Saved entries:
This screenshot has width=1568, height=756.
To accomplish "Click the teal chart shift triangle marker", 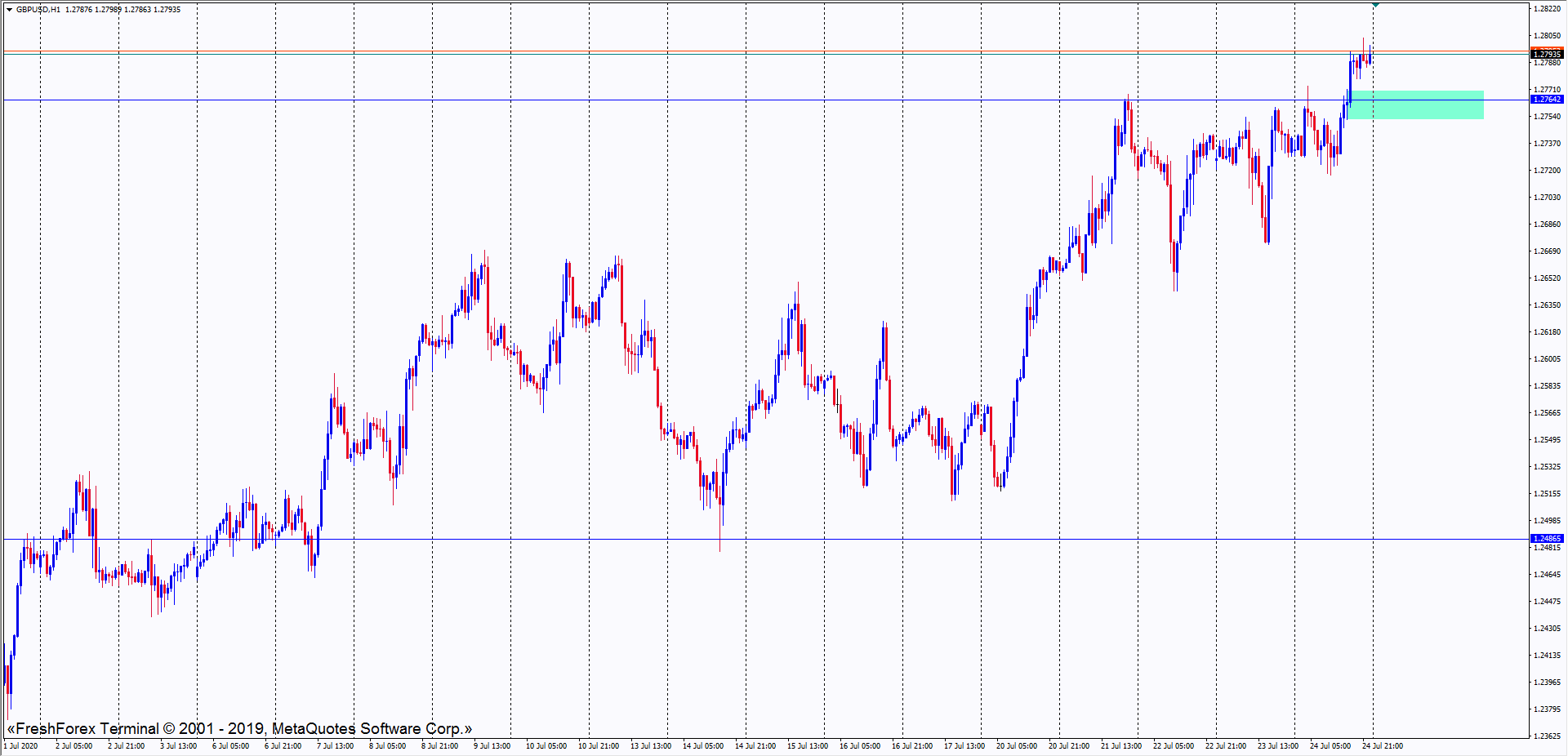I will click(1375, 6).
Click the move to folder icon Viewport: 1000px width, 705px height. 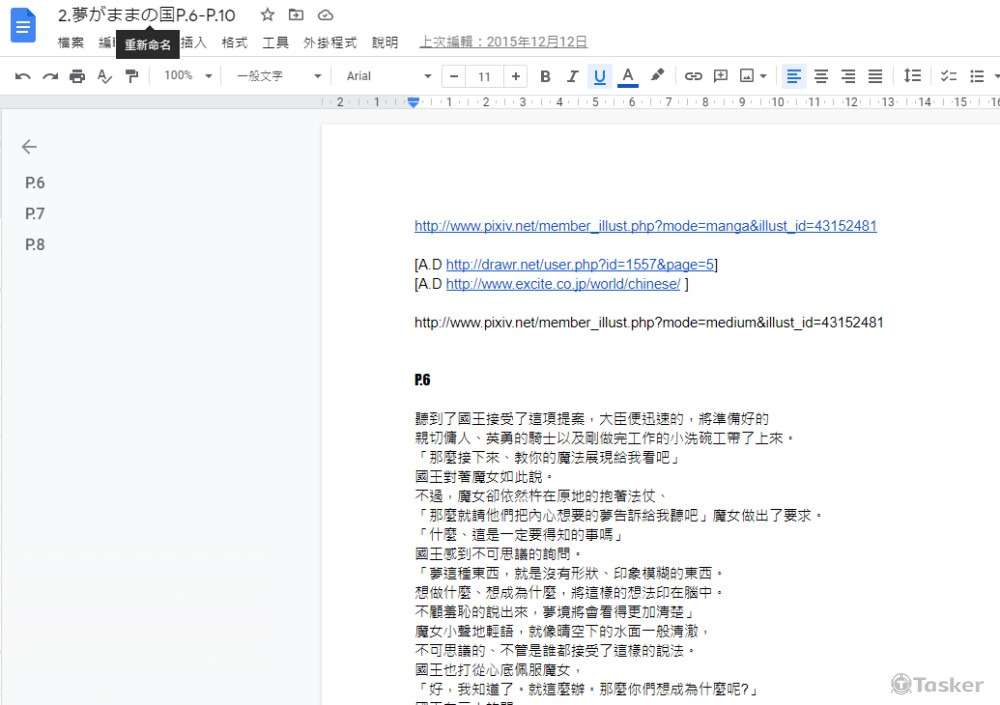point(296,15)
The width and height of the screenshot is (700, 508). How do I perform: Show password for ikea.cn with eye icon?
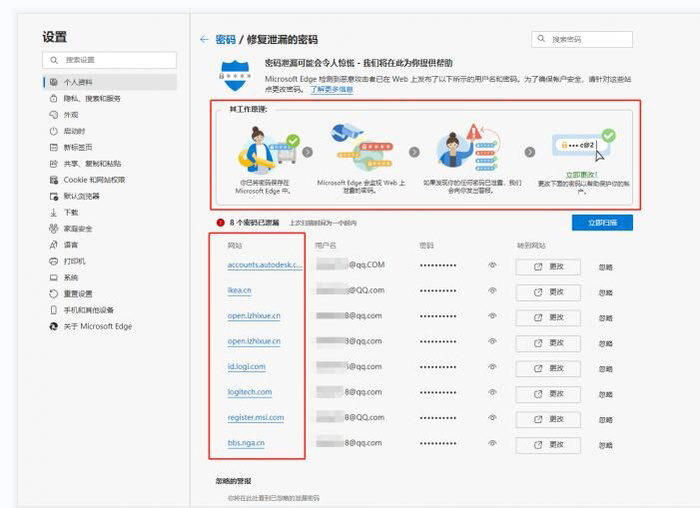[492, 291]
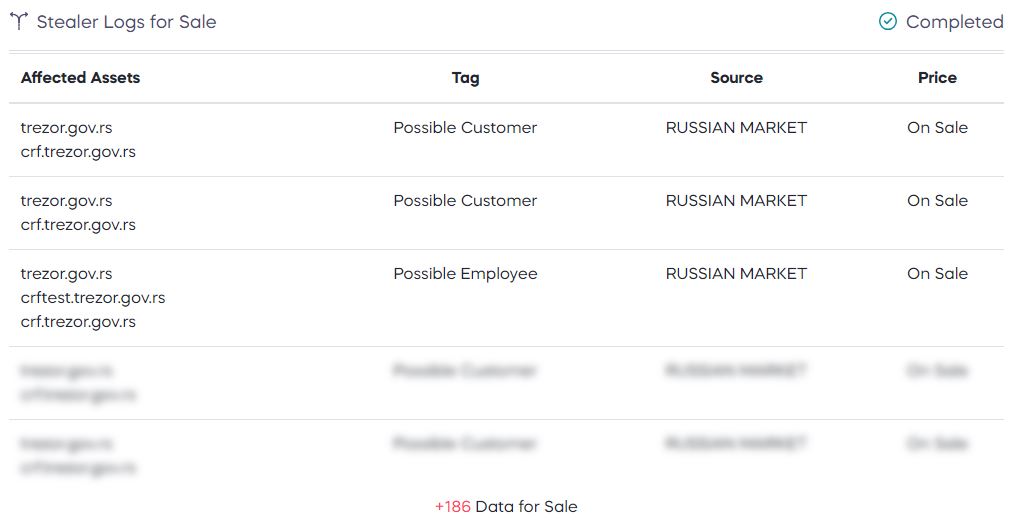
Task: Click On Sale price in second row
Action: (x=937, y=201)
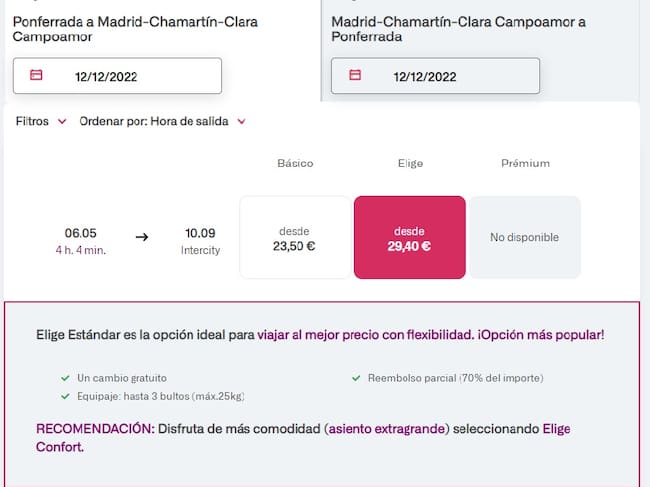650x487 pixels.
Task: Click the checkmark beside Reembolso parcial
Action: [356, 378]
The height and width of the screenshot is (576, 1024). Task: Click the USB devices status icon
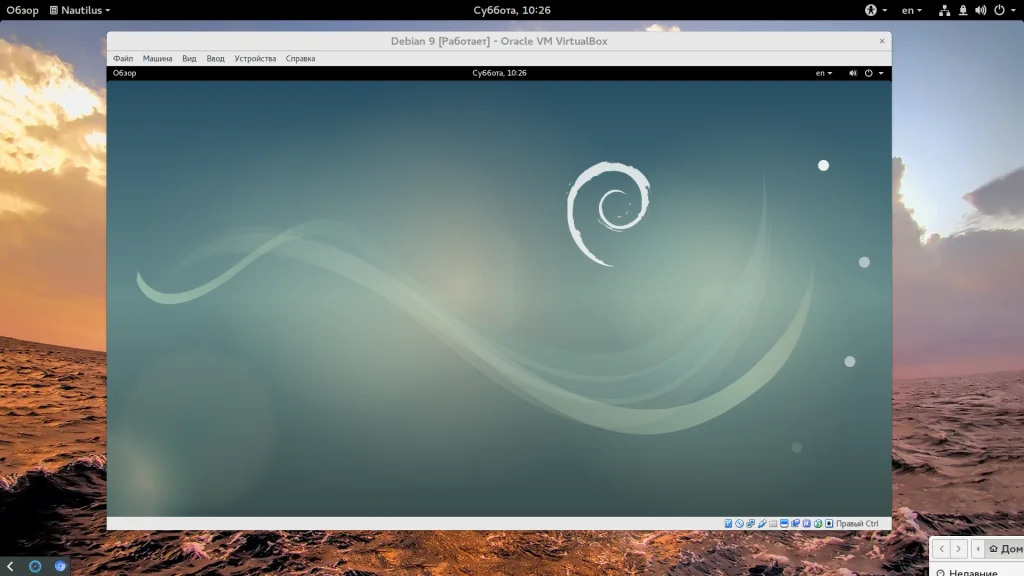click(762, 523)
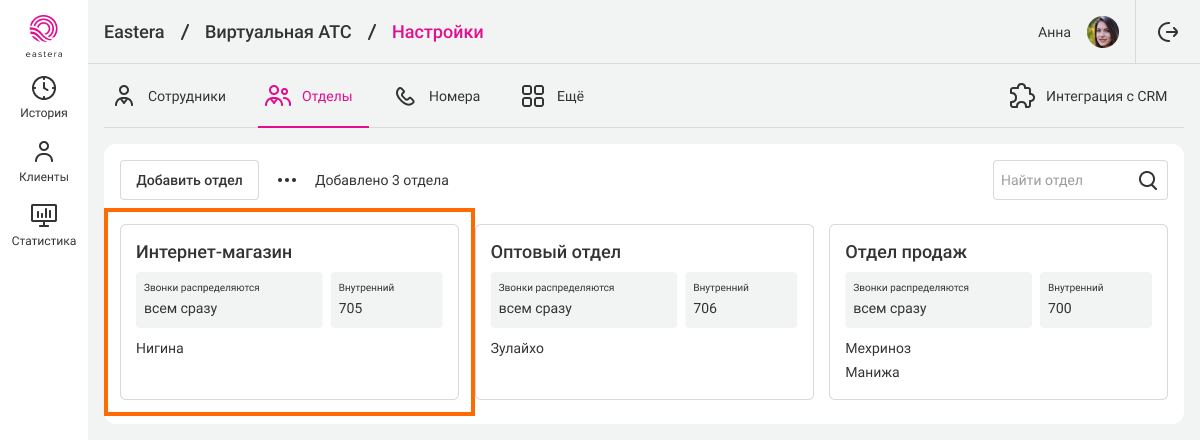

Work instructions:
The answer is the run of lines from the one with "The width and" through the final line of the data, copied exactly, and nothing else; no pictures.

Exercise answer:
The width and height of the screenshot is (700, 508). How do I perform: Show password for ikea.cn with eye icon?
[492, 291]
Task: Click On Sale price in second row
Action: (x=937, y=201)
650x487 pixels.
Task: Click the checkmark beside Reembolso parcial
Action: [356, 378]
The height and width of the screenshot is (576, 1024). Task: Click the USB devices status icon
click(762, 523)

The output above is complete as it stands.